Presentazione del libro Il tempo e i suoi colori a Villa Arrivabene
di Redazione
08/10/2025
Giovedì 9 ottobre alle ore 17.30, la Sala Libero Beghi di Villa Arrivabene, sede del Quartiere 2 di Firenze, ospiterà la presentazione del volume “Il tempo e i suoi colori” di Gioietta Del Bianco Pietroniro. L’iniziativa, che si inserisce nel calendario culturale del quartiere, vedrà la partecipazione dell’autrice insieme all’editrice Lucia Pugliese, mentre l’incontro sarà guidato dal professor Valerio Vagnoli, che ne curerà la presentazione critica.
Un libro che intreccia memoria e percezioni del tempo
L’opera di Gioietta Del Bianco Pietroniro si caratterizza per una scrittura che alterna ricordi personali a riflessioni più universali sullo scorrere del tempo e sulle tonalità che esso assume nelle diverse fasi dell’esistenza. Attraverso uno stile intimo e meditativo, il testo invita il lettore a confrontarsi con immagini, sensazioni e suggestioni che nascono dall’esperienza quotidiana, senza rinunciare a un respiro più ampio, che porta a interrogarsi sul valore delle relazioni, dei luoghi e delle tracce che restano nel corso degli anni.
La scelta di presentare il volume in un contesto come Villa Arrivabene, sede di incontri e iniziative legate alla vita culturale cittadina, contribuisce a sottolineare la natura comunitaria del progetto: un’occasione per far dialogare pubblico, autrice ed editrice in uno spazio che unisce storia e partecipazione civile.

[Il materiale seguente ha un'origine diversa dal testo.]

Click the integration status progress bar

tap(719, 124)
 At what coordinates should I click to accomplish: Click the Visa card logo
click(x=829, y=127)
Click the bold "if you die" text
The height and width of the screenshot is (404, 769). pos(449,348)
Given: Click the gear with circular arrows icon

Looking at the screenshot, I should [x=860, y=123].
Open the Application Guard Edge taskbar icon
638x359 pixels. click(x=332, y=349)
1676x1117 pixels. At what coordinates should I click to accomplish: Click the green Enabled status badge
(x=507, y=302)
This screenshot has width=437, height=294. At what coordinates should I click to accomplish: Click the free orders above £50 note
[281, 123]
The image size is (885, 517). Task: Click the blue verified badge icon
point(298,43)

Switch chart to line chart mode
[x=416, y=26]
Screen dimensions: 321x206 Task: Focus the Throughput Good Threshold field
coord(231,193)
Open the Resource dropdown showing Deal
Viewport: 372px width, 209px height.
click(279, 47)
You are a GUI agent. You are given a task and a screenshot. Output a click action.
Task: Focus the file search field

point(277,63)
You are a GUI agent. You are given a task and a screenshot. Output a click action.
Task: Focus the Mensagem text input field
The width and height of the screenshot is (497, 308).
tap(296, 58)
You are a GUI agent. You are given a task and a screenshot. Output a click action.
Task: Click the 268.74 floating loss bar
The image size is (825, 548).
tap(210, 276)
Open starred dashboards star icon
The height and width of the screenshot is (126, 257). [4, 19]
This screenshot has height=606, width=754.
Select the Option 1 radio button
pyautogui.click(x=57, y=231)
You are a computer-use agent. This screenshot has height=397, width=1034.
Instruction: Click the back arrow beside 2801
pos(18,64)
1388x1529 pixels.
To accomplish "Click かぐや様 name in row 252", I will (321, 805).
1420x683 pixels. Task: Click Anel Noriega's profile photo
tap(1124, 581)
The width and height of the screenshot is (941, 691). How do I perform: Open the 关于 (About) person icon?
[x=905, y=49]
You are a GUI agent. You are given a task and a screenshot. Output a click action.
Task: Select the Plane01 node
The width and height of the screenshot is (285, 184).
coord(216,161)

Il ruolo della presentazione e il contributo degli ospiti
Il professor Valerio Vagnoli, noto per il suo impegno nel campo educativo e sociale, offrirà un inquadramento critico che metterà in luce le linee di lettura principali dell’opera. La presenza di Lucia Pugliese, che con la sua esperienza editoriale ha accompagnato la nascita del libro, aggiungerà un ulteriore punto di vista sul percorso creativo e sulla scelta di portare alla luce un testo che unisce introspezione personale e universalità di temi.
La presentazione non si limiterà a un’esposizione formale, ma sarà anche un’occasione di confronto diretto con il pubblico, che potrà intervenire con domande e osservazioni, creando un dialogo capace di arricchire il senso stesso dell’iniziativa.